- [Page extract]
# # # # # # #

ERP and PLM systems are complimentary tools that can communicate with each other, yet support distinct business needs. PLM is designed to manage a product from initial documentation as it is revised and released for production. ERP uses the product truth (product data that has been determined in a PLM system) to help companies manage production resources and financials among other business activities.
Because PLM is intended to manage the development of a product and ERP is intended to manage the resource planning for production, it makes financial sense to use these tools in sequential order. To organize and manage product data, product data should be initially stored in a PLM system. Once the product design has developed to a point where resources need to be managed to produce the design, an ERP system that integrates with the existing PLM system is helpful. By integrating ERP with PLM, the most up-to-date product data is available at any time and can be shared with the necessary departments to ensure accurate financial planning.
The risks of implementing an ERP solution without PLM
Running a business with solely an ERP system will result in a gap in the manufacturing process. Companies with only an ERP system in place often struggle to organize one of the most important parts of the business, the product record. Additionally, the resulting scrap and rework around the product in the office and the shop floor is often quite costly. By implementing a PLM system beforehand, an organization can be confident the product information is being accurately managed and the ERP system is working with effective data.

# # # # # # #

[Dataset records]

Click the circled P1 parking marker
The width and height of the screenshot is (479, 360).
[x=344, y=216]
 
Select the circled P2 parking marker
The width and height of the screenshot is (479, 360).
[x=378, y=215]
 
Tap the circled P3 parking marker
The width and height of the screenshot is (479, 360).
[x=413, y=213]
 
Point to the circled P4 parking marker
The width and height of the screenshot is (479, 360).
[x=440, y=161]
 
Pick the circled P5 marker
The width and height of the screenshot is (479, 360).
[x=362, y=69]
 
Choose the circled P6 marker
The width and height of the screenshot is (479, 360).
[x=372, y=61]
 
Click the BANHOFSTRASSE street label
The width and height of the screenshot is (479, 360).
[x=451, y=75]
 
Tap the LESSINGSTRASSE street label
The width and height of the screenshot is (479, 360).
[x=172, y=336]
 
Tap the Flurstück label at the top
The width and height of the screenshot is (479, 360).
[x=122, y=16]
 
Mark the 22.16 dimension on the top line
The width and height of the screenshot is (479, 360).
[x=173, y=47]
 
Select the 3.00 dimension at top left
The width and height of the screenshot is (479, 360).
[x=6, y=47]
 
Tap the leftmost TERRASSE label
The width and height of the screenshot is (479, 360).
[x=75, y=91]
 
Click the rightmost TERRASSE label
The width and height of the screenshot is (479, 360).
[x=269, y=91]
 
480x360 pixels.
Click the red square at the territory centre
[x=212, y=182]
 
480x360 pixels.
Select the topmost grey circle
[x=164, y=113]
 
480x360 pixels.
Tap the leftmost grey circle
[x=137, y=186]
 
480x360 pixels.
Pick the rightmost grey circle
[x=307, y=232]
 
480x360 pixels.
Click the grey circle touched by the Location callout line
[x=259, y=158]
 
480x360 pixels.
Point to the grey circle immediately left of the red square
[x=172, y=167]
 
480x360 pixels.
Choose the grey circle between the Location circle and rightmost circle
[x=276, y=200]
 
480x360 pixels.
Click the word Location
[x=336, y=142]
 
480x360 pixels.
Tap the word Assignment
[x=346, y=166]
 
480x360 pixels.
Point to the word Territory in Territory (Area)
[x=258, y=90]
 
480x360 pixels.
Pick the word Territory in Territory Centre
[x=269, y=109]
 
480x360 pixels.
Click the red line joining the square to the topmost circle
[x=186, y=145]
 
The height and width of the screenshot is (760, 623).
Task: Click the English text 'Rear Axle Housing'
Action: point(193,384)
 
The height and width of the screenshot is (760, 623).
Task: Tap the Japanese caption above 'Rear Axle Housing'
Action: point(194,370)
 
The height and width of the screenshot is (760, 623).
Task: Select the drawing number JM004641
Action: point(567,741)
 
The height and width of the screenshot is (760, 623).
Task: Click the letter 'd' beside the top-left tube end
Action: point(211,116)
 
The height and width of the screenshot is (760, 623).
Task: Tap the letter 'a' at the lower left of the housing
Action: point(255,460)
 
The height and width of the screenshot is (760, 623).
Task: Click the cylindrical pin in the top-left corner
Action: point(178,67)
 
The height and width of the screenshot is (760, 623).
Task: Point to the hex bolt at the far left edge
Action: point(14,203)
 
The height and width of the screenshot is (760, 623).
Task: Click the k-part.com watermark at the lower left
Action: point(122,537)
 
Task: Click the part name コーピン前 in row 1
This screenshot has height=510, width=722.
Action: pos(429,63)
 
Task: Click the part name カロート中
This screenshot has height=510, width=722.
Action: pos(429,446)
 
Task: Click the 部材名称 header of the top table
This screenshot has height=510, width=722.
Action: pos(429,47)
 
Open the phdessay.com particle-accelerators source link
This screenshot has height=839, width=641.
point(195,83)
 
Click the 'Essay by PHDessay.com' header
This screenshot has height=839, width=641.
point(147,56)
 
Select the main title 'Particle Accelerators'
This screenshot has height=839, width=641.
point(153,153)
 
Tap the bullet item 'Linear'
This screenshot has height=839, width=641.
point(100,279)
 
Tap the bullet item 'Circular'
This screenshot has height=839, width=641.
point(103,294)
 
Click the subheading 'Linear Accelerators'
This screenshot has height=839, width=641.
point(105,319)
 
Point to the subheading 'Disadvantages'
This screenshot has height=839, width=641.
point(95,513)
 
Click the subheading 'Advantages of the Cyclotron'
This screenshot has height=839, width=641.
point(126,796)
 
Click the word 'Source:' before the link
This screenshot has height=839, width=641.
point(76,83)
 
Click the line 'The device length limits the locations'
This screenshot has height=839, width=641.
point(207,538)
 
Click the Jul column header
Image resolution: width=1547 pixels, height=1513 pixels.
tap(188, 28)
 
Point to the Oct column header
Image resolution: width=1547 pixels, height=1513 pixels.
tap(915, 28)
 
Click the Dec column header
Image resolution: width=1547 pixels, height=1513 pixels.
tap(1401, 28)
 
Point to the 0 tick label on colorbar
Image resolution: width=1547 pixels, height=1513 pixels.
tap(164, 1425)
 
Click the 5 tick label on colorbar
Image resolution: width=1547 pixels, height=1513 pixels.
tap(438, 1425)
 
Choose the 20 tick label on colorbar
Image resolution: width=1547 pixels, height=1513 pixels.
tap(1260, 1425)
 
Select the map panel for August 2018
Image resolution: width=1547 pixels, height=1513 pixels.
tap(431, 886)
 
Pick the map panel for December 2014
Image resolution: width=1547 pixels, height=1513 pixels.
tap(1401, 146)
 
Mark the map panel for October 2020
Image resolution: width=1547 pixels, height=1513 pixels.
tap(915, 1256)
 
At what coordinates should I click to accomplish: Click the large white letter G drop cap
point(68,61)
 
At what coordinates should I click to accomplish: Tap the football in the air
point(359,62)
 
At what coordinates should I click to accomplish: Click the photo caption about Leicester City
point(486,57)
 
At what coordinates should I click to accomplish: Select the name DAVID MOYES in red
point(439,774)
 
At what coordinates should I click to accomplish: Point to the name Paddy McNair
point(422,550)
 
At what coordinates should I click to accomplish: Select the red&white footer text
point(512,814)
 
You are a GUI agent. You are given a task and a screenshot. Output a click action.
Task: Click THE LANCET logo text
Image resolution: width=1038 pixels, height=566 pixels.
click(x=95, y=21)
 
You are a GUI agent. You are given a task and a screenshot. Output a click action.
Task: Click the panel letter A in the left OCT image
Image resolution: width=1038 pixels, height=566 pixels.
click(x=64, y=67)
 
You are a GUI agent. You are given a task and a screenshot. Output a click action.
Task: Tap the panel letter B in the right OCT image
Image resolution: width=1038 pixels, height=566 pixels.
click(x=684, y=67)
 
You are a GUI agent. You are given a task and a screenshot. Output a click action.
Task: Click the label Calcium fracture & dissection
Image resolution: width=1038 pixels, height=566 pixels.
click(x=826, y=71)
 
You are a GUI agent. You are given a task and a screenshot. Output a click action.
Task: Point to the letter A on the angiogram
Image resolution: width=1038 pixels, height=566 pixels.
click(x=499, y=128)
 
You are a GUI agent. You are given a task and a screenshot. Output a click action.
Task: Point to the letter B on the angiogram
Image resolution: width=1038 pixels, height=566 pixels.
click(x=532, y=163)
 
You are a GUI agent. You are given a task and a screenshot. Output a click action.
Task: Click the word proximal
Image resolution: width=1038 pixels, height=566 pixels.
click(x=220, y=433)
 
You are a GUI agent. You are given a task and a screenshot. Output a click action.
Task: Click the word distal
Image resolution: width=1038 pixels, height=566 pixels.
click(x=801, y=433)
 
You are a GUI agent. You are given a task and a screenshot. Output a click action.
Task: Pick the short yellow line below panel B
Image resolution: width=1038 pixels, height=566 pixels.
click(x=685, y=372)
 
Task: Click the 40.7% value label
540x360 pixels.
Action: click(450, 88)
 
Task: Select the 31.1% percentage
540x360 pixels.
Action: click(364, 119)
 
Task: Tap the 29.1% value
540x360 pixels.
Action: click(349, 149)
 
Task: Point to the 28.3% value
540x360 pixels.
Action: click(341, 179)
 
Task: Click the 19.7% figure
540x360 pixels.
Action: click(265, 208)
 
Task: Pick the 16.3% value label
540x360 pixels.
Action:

# # # # # # #

- [Work request A] In the passage on ERP and PLM systems, where should product data be stored initially?
- [Work request B] Carry on the passage on ERP and PLM systems from its last sentence.
Nothing in the listing is needed here.

- [Task output A] In a PLM system.

- [Task output B]
Because ERP systems are designed to read the BOM for transactional purposes only, most lack effective change functionality and are not conducive to departmental collaboration around the product record. Change history documentation is vital to understanding which change has occurred and when the change went into effect. Engineering departments also require accurate change history information to track design changes and collaborate around product data.
Ultimately, an organization that implements an ERP system without a complementary PLM system risks mismanaging product changes and conducting inaccurate financial planning. Organizations utilizing less robust solutions like Excel to manage BOMs and changes also put a company at risk for costly errors.
What problems arise when implementing ERP before PLM
Manufacturers that begin with an ERP system and then implement a PLM system can face various challenges to effectively manage the product record. For example, an engineering team without access to a PLM system to centralize designs and track revisions risks submitting inaccurate product data to an ERP system.
By managing product documentation and revision changes in a PLM system and then syncing final product data to an ERP tool, companies can avoid wrong part ordering and prevent inefficient spending. Product recalls and violating compliance regulations are other issues that can arise when product data is not first managed in a PLM system.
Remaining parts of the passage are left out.